Он догадывался: что-то происходит.
— Ничего особенного. Просто мне надо на несколько дней уехать.
Юнни спросил, что я намерен делать с усадьбой.
— Смыло ее.
Он поник на стуле.
— Вот что я нашел возле наскальных рисунков. — Я протянул ему игрушечное ружьишко. Он взял его, повертел в руках. — Я подумал, что тебе лучше услышать это от меня. — Я погладил его по голове, а он взял мою руку и крепко сжал. — Я вернусь.
Юнни обеими руками стиснул мою ладонь.
— У тебя есть работа, ты можешь о себе позаботиться. Ты ведь стал мужчиной.
Еще несколько секунд — и он выпустил мою руку, отвернулся и заплакал.
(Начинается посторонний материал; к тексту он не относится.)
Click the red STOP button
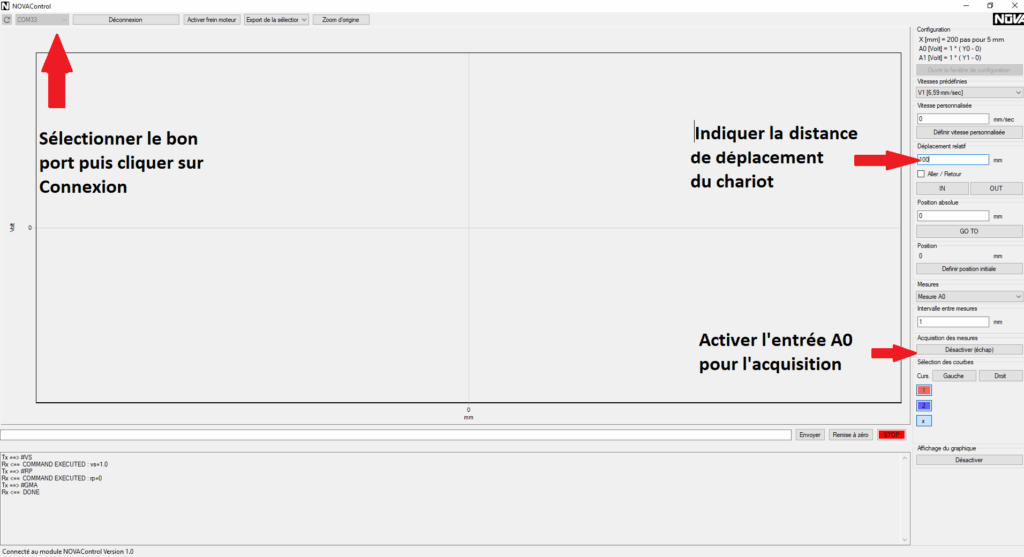Screen dimensions: 1024x557 890,435
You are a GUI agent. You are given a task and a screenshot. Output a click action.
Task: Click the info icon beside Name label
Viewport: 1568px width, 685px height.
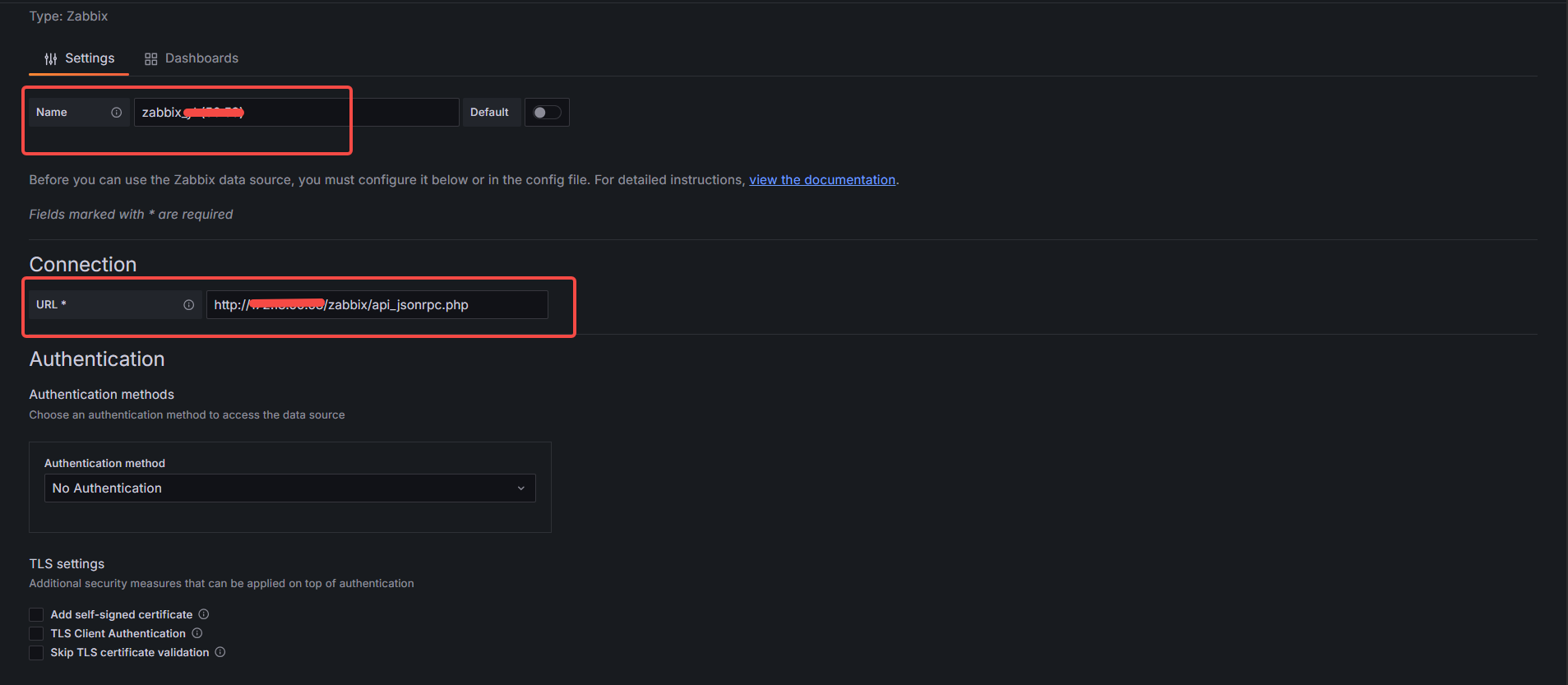(117, 113)
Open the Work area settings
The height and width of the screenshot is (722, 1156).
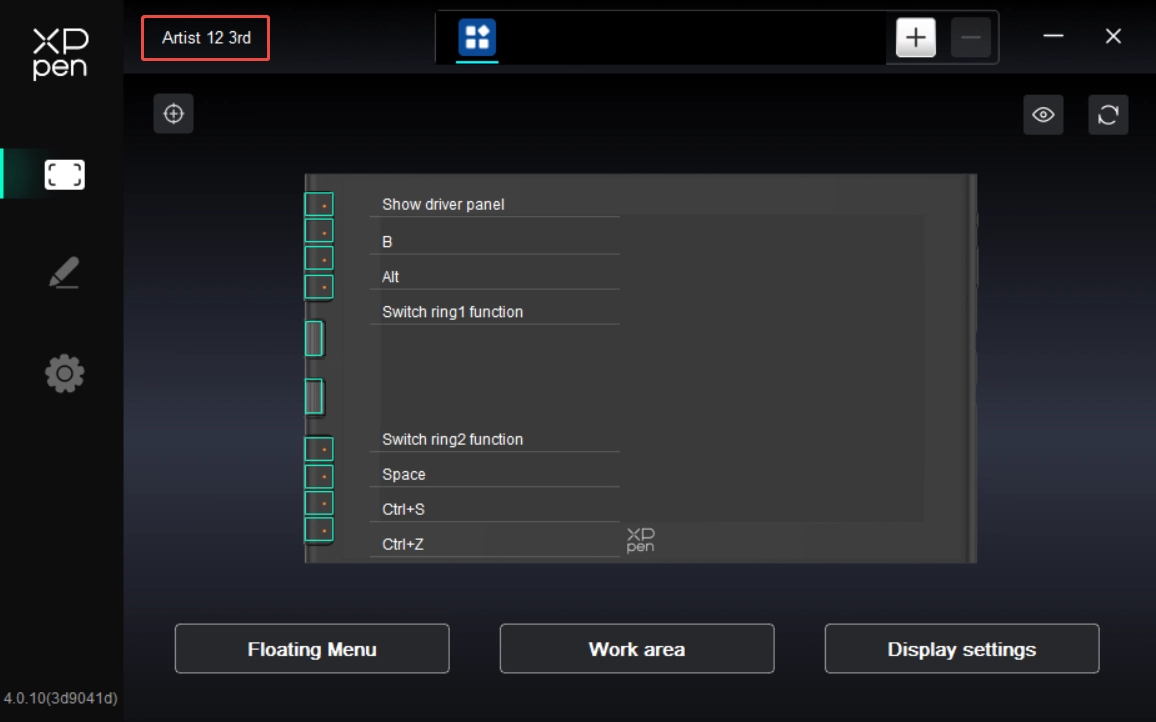click(637, 649)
Я не слышал, чтобы Хуго вернулся. Ни мать, ни Бетти понятия не имели, где он. Грузовичка на месте нет. В коридоре я поставил сумку и чемодан на пол, надел ботинки. Дверь в конце коридора была открыта. Там у Бетти и Хуго стоял телевизор. Я увидел свою мамашу, она была в комнате, но телик не включала. Подойдя к двери, я разглядел, что в руках у нее газета; она дрожала — не то замерзла, не то простыла. Но я ей не сочувствовал, она сама заварила кашу. С ней всегда так: сама что-нибудь затеет, а после жалеет. Ну, допустим, я премьер-министр в какой-то стране. Впущу я мамашу свою в страну, дам ей вид на жительство, а может, и гражданство? Допустим, страна эта совсем маленькая. Она там не спрячется, и от меня тоже. Все время будет рядом, чуть что заявится с воплями в самый неподходящий момент. Но если не дать ей вида на жительство и гражданства — что ей тогда делать? Она знать не знает, а оставаться здесь ей ни в коем случае нельзя. Я вошел в комнату, стал прямо перед нею.